Markets addicted to liquidity may soon get their ‘fix’, with the US Federal Reserve Board signalling a likely easing of monetary policy. And that had most Asian indices up in early trades this morning. But then came PMI data from China, which was disappointingly at a nine-month low, and markets are giving up some of their gains.
As at 7.30 am IST, Nifty futures were trading up by about two-tenths of 1 percent. Since then, they’ve lost some ground, in line with the rest of Asian markets. Indices are still up, but have given up some of their gains since the morning.
PMI data from China, which measures the heartbeat of the manufacturing economy, came in at 47.8, down from 49.3 earlier, which makes it the lowest level in nine months. It just goes to show how deeply China has been affected by the collapse of its principal export markets, and the failure of domestic economic engines to fire.
But curiously, markets may take away something positive from this too: the fact that things are so bd that the government may step in with some stimulus measures. Yet, the options are as open-and-shut as that. Property prices have rebounded in recent weeks, and policymakers will have to weigh the risk that any stimulus may feed much the same bubbles that they’ve worked so hard to deflate.
On Wall Street overnight, indices were down for much of the day. But then midway through the day, the US Fed signalled that some form of monetary stimulus may be warranted if the economic data doesn’t improve dramatically. Markets read this as a signally of a likely QE3, and recovered some of their ground. The Dow Jones Index still ended in the red, but the more broadbased S&P 500 ended flat, and the tech-heavy Nasdaq finished up a tick.

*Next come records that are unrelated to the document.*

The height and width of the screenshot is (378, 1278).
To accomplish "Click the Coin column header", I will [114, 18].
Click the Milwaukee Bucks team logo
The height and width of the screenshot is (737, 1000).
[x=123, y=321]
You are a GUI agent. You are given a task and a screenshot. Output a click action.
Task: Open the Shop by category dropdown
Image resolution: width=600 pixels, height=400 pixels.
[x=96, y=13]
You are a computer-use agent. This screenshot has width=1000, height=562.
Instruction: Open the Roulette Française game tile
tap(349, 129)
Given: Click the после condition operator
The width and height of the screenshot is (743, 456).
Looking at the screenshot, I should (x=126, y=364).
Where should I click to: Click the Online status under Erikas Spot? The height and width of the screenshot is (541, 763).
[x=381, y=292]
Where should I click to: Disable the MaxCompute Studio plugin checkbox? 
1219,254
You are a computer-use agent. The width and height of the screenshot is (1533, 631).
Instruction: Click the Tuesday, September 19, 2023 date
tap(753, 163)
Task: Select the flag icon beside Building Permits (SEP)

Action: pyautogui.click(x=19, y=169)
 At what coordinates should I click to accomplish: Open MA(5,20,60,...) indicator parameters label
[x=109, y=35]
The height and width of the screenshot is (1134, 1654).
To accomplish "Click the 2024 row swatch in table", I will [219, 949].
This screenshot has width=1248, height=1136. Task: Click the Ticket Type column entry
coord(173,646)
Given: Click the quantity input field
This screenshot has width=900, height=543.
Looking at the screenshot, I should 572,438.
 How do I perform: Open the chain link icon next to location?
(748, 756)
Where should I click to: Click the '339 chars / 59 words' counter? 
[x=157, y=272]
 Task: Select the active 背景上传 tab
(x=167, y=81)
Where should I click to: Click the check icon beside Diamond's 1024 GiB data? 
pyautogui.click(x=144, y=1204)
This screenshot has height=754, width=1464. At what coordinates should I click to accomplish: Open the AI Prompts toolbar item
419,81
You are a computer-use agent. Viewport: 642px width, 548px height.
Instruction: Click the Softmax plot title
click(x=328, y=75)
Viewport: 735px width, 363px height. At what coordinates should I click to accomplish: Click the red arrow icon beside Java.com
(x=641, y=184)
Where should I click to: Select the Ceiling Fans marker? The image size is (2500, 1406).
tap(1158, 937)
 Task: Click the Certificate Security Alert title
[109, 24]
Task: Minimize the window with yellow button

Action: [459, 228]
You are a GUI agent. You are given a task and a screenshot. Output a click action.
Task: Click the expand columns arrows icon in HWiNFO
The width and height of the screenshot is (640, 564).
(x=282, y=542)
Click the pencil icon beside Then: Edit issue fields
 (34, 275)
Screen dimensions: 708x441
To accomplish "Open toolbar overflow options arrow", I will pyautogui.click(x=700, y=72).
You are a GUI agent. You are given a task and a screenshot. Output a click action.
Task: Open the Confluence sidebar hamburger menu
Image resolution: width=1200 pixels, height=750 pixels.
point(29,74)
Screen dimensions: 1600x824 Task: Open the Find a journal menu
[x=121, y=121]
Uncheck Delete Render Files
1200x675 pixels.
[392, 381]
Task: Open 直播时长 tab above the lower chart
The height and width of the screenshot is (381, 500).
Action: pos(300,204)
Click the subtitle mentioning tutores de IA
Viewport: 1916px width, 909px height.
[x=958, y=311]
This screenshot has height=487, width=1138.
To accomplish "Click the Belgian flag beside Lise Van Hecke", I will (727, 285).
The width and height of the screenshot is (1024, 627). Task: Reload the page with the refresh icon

Back home, the Parliamentary gridlock over the CAG report on the allocation of coal blocks has effectively put paid to any hopes of even tentative efforts at reforms, and with the polity getting even more polarised, analysts are decidedly downbeat. Some of them expect the Nifty to fall by 200-300 points over the next month.
For today, however, we could see a mildly positive start, largely on global cues, which are driven by liquidity hopes.